• Mucosal_antibody_response

Rethinking Mucosal Antibody Responses: IgM, IgG, and IgD join IgA

Nicole Lawlor, Sophie Alton Heath, Victoria Stockman

Abstract

Mucosal Humoral immune responses are usually focused on IgA. In the gut, IgA contributes to the establishment of a mutualistic host–microbiota relationship that is required to maintain homeostasis and prevent disease. This essay discusses how mucosal IgA responses occur in a complex humoral defence network that involves IgM, IgG and IgD. We compare and discuss how IgM, IgG and IgD strengthen communication between mucosal and systemic immune responses .

Introduction

Mucosal IgA have 2 forms Dimeric or Monomeric and Dimeric IgAs control bacteria in the intestinal mucosa. Mucosal IgM is the first line of humoral defence and helps in tissue homeostasis. It is thought that SIgM could cooperate with SIgA to maintain beneficial commensals within gut mucus. Mucosal IgG responds to infection in reproductive and respiratory tract. Mucosal IgD orginates from IgM by class switch recombination.

Mucosal IgA

IgA is the most abundant antibody in mucosal secretions (Cerutti et al, 2011). The gut mucosa is a dynamic interface encompassing an epithelial monolayer that separates the local immune system from diverse communities of commensal bacteria. Commensal bacteria is bacteria that lives in the gut and has a neutral relationship with gut cells (Gutzeit et al, 2014). Gut microbiota allows the intestinal mucosa to fight against pathogens and breakdown food components into vitamins. Commensals stimulate intestinal epithelial cells and increase local immune system (Bäckhed et al, 2005).
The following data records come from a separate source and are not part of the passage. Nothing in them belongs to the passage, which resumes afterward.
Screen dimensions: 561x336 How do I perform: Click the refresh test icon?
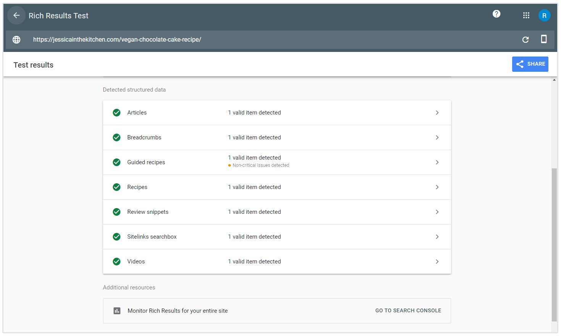click(526, 40)
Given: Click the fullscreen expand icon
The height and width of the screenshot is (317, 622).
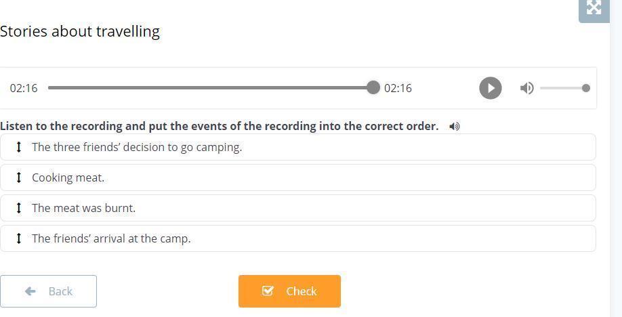Looking at the screenshot, I should point(594,7).
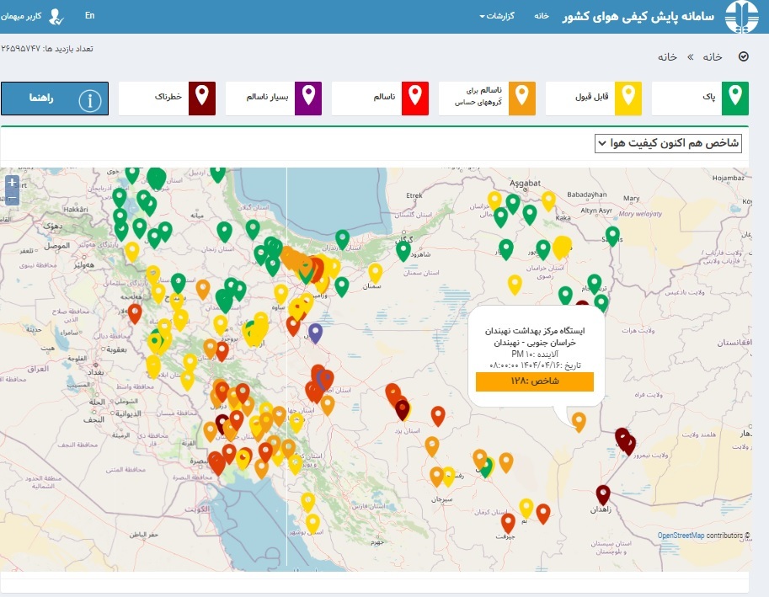
Task: Toggle the red ناسالم legend filter
Action: [x=380, y=99]
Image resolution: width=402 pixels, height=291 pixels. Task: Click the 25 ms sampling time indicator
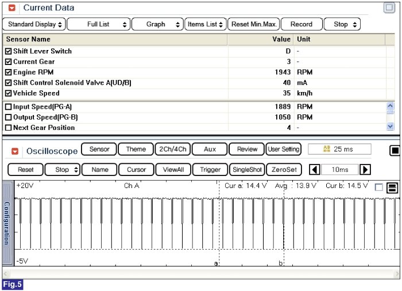[x=339, y=150]
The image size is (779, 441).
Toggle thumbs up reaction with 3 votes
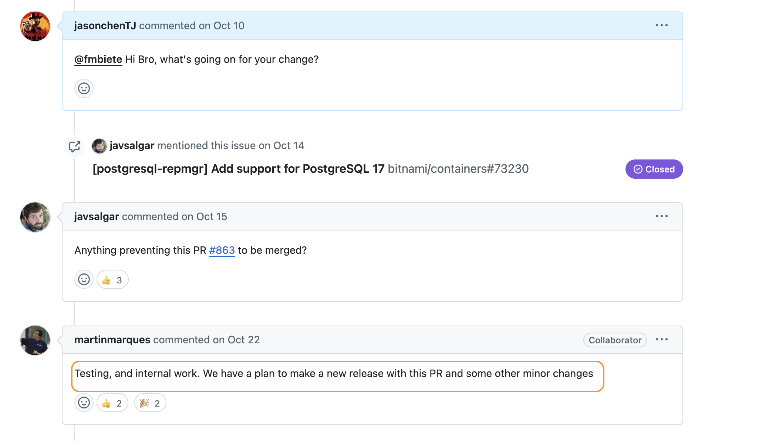tap(112, 280)
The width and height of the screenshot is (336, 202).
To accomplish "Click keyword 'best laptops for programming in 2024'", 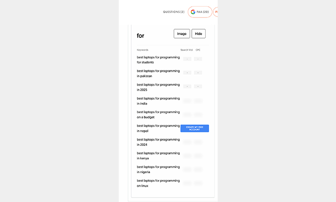I will (158, 142).
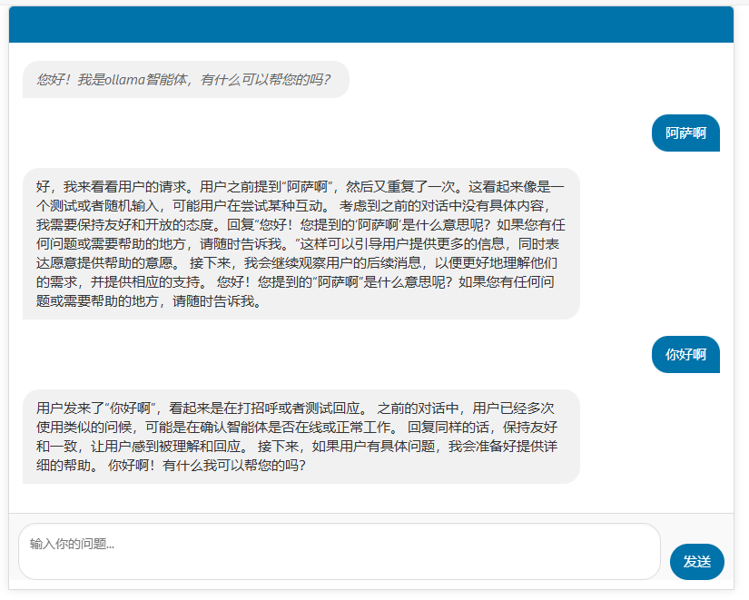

IgAs formed by class switch recombination of intestinal B cells by T cell independent and T cell dependent pathways (Fagarasan et al, 2012). In humans we have 2 types of IgA Dimeric intestinal IgA, also called secretory IgA (sIgA) or IgA1 Monomeric serum IgA or IgA2 Whereas mice for example have dimeric IgA is in both gut and serum.

IgA in the gut

Mucosal IgAs interaction with gut bacteria. Microbes stimulate the production of IgA, which controls bacterial translocation and neutralizes bacterial toxins at the intestinal mucosal surface. It is now clear that IgA can function in high-affinity modes for neutralization of toxins and pathogenic microbes, and as a low-affinity system to contain the dense commensal microbiota within the intestinal lumen (Macpherson et al, 2008).

Induction of IgA response

Intestinal IgA production in Peyer’s patches - antigens in the gut initiate mucosal IgA production as gut IgA B cells enter via follicle associated epithelium of Payors Patch and isolated lymphoid follicles in the intestine this causes an immune response by circulation through lymph and bloodstream. They put precursor plasma cells in mucosa which then produce dimeric IgA cells, exported through intestinal epithelium (Macpherson et al, 2008)(Lycke and Bemark, 2012). Multiple germinal centre in Payors patch work synchronously to quality control the gut IgA responses.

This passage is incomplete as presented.